Four seasons later he’s A1, a veteran of 2 “Rásanna” and here I am still racing at the bottom of the ladder.

I didn’t take long to realise bike racing is not easy. A4 is not easy. It may be classified as a beginner’s category but make no mistake it is intensely competitive. Upgrades are earned not awarded.

There are exceptions to the rule. Every year there are stories of guys who coast up the categories. You know the type, never raced in their life but win their first race by a mile.

They breeze through, have a brief stop in A3 and by the end of March are lining up against the countries best.

The rest of us prefer to earn our progress through months and years of hardship, experience and minor victories.

In A4 I have ridden 45 races over 4 years; 45 times I have taken to the start line deluding myself that I’d be taking to the podium at the end of the day.

I always envisage the perfect sprint. The bunch parting at the right moment, providing a clear path to the line and allowing me to smash out the watts I’ve been cultivating on back roads (where I’ve also secretly been raising my arms in celebration).

The perfect sprint still hasn’t happened. I’m still waiting on my lead-out train.

More often than not I have ended these days congratulating others through gritted teeth. “You’re A3 now. And it only took ye 3 races, delighted for ye!”

When I return home from races the “Victory Beers” that were put in the fridge that morning are cracked open for some frank post-race discussion.

“How did the race go?”
“Yeah, went well. Happy enough with my performance”
“Did you place”
“Well, No….but……”

If points were dished out for excuses, I’d be lining up in the pro ranks by now. “Got boxed in”, “Forgot my skinsuit”, “These wheels are shit”, “The wind changed….”

For this year’s early season races I’ve been rolling out one of my all-time favourites; “I’m using this one to get some speed in the legs” (Whatever that means?)

On Saturday I lined up and dished out this classic to lower expectations whilst secretly keeping my own hopes of winning sky high.
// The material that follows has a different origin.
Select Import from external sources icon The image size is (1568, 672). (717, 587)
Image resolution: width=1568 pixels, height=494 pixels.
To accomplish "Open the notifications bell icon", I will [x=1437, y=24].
The race unfolded in much the same way as the 45 others that preceded it. There were a few attacks by the usual escape artists.

But the panic of missing out on precious upgrade points means most attempts to breakaway are shut down as quickly as they start.

The eager chase group meant that after 4 uneventful laps we were in store for yet another bunch sprint.

The standard A4 sprint is generally about how long you can hang in there as the pace ramps up. A short climb to the line meant emptying the tank at the bottom of the hill and hope for the best.

Before the finish there was the mandatory A4 crash. Fortunately, this time it was behind me.

A quick count of heads, the bunch had thinned out to 20 riders. As we hit the drag to the finish, not wanting to regret anything, I put everything I had in to my pedals.

About 200m to go I was third and my legs were screaming. One guy passed me, then another…. again…no, this can’t happen….the line is just there. I stand up, desperately trying to hang in there.

I reach the line, I’m 6th. Upgraded to A3. I can’t contain my delight and roar like I’ve just won.

Slightly embarrassing but after 46 races I feel like I’ve earned this and I’m going to enjoy the moment.

I pick up my £10 prize money, just enough to buy some Victory Beers.